The Art: Goddess of Depression
The Artist: Unknown
About the Work:
Little is known about Goddess of Depression, but the mystery surrounding this awe-inspiring piece seems fitting.
Often credited (though probably falsely) to Victor Nazarenko, the Russian photographer who first shared this image, Goddess of Depression blends high fashion and sculpture in a beautiful, delicate, and sad work of art.
It’s worth noting that the titular goddess does not derive from any particular pantheon. In ancient times, the deities associated with such mental states were only minor figures, and depression was associated with physiological impairment rather than psychological. Therefore, we might hypothesise that the artist is using the term to symbolise the overwhelming nature of depression itself.
We see evidence of this in the physical structure of the piece. At first, we are taken with the intricate crystalline rain drops that encircle the subject. They form a barrier, a facade; one designed to distract us from the truth that lies at the heart of the storm.
Here, the rain seems to smother the goddess. Note the way it runs down her arms in vine-like trails, as the depression corrupts her. Becomes her. Or, more specifically, as she becomes it.
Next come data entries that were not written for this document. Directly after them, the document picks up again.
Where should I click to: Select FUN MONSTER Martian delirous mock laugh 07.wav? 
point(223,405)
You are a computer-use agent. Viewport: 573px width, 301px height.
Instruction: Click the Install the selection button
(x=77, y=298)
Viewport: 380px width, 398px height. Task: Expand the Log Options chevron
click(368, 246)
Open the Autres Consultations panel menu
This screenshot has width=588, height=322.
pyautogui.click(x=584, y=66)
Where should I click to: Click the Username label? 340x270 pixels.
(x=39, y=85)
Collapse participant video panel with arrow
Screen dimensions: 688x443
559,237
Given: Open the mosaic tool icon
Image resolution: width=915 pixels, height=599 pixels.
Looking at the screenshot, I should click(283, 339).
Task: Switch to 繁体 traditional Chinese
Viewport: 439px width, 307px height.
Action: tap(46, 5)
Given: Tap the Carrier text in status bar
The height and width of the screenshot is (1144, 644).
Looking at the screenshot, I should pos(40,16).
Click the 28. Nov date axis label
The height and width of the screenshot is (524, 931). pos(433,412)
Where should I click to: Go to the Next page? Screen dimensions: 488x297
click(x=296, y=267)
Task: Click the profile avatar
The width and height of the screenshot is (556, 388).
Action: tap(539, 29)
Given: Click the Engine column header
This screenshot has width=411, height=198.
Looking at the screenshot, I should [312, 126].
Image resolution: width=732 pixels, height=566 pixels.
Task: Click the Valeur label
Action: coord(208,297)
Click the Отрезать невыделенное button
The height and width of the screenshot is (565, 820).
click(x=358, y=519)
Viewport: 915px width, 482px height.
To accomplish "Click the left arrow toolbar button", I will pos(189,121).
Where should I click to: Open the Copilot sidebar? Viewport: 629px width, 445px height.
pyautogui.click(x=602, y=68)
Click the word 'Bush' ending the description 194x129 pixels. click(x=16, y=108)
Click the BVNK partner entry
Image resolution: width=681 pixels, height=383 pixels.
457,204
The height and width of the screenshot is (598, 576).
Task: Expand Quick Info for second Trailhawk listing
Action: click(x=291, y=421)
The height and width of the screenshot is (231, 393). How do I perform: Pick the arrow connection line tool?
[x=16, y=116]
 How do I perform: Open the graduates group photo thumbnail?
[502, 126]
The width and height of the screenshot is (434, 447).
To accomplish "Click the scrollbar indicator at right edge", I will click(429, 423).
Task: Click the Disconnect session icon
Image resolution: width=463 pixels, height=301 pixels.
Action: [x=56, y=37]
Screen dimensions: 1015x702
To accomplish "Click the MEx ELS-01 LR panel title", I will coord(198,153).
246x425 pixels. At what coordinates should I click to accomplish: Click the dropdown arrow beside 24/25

The sight recalls the end of Edgar Allen Poe’s 1829 poem Alone, in which he reflects upon the isolation and depression he suffered as a youth:
From the thunder and the storm,
And the cloud that took the form
(When the rest of Heaven was blue)
Of a demon in my view.
Those who suffer depression know this feeling well. The sense of isolation, despair, and hopelessness. It’s a tragic reality that this unknown artist captures perfectly.